----- Data records
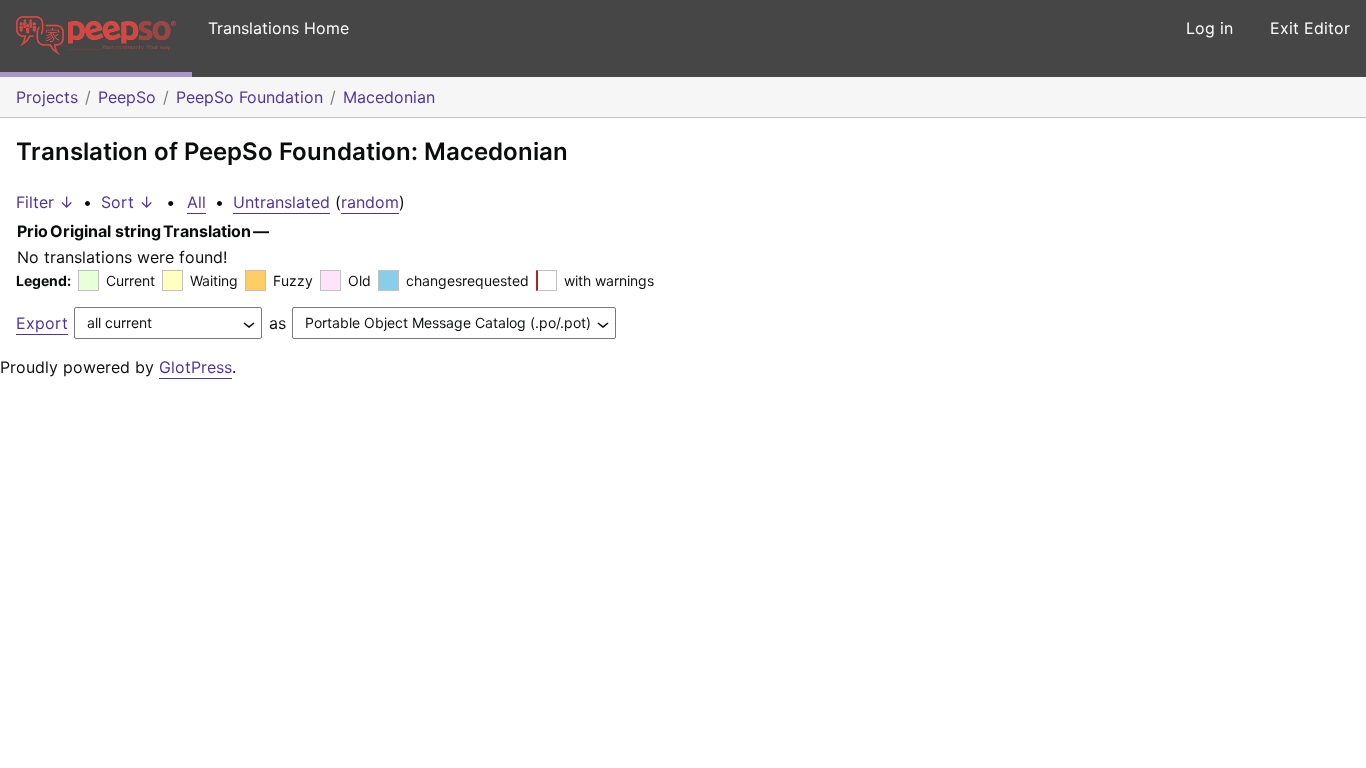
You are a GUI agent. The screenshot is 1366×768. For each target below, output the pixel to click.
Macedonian (389, 97)
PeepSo (127, 97)
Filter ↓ (45, 202)
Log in (1209, 28)
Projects (47, 97)
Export (42, 323)
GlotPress (195, 367)
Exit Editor (1310, 28)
----------
What is being asked:
Restate the entries word for word, though any image they contain should not appear.

Exercise result:
You are a GUI agent. The screenshot is 1366×768. For each target below, output the pixel to click.
Macedonian (389, 97)
PeepSo (127, 97)
Filter ↓ (45, 202)
Log in (1209, 28)
Projects (47, 97)
Export (42, 323)
GlotPress (195, 367)
Exit Editor (1310, 28)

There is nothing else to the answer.